In general, a system development process includes a requirements development stage, a design and development stage and a verification stage. A requirement may be characterized as a documented need of how a particular product or service should perform. More particularly, a requirement may be referred to as a statement that identifies the necessary functionalities, attributes, capabilities, characteristics or qualities of a system. Requirements in the form of a requirements specification are used as inputs into the design stages of a system development process to design what elements and functions are necessary for a particular system.
Requirement specifications can be expressed using a variety of languages. These languages may be graphical or textual in nature and may include, without limitation, transition systems (e.g., state machines), event sequence charts (e.g., scenario or sequence diagrams) and structured English language. The system is implemented using software or hardware or both, often using interfaces implemented using sensors to sense the environment (including the user) inputs and actuators to control the hardware. In complex systems, particularly those in which safety is a primary concern, exhaustive testing and verification of the system, is required to ensure that the behavior of the system satisfies the requirements specification of the system.

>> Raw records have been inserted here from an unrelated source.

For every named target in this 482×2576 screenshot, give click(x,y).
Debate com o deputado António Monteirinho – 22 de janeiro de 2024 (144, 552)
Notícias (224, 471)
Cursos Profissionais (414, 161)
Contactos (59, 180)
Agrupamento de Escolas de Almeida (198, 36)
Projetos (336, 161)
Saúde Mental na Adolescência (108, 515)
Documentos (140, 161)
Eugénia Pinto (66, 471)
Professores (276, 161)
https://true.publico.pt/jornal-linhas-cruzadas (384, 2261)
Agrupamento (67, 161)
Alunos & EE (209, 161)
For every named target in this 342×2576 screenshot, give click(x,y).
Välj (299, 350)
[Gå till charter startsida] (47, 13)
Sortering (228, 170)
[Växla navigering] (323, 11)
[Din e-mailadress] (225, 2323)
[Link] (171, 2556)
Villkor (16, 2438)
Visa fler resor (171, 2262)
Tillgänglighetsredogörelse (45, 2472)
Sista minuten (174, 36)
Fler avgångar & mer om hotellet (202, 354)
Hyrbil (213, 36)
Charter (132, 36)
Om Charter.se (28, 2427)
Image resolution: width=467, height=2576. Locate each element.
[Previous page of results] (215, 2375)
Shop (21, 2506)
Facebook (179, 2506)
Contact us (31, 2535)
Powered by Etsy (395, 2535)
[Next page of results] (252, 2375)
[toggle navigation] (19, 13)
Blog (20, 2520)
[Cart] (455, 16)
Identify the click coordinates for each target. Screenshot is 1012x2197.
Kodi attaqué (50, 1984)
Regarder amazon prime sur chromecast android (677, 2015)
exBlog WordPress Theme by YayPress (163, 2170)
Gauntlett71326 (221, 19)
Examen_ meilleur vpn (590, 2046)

A common approach to testing and verifying system is formal verification. Broadly, formal verification is the process of proving or disproving the correctness of intended algorithms underlying a system with respect to a formal specification (also referred to as a property), using a class of state space exploration methods. One formal verification approach is model checking, which is an automatic, systematic, exhaustive exploration of the behaviors of the model. Usually, this includes exploring all states and transitions in the model by using smart and domain-specific abstraction techniques to consider whole groups of states in a single operation and reduce computing time. Implementation techniques include state space enumeration, symbolic state space enumeration, abstract interpretation, symbolic simulation and abstraction refinement. The properties to be verified are often described in a temporal logic, such as linear temporal logic (LTL) or computational tree logic (CTL).
Known formal verification methods are normally applicable only to the models of the system at the design stage, or to the software portion of the systems. Although theoretically possible, models for entire systems can be impossible to implement, or at best, be extremely large so that existing formal methods techniques cannot scale to tackle the resulting large state space. Therefore, testing using simulation of the system is the only way of verifying the system against its requirements specification. However, since the test cases (test inputs to the system and the desired outputs) are written by testers, they usually test only simple specifications. This is because writing test cases for complex temporal specifications is error-prone. In addition, checking the simulation runs against the desired outputs according to complex temporal specifications is also time consuming and error-prone. Thus, there is a need to provide a system and method for automatic formal verification of an executable system that is scalable to any size system.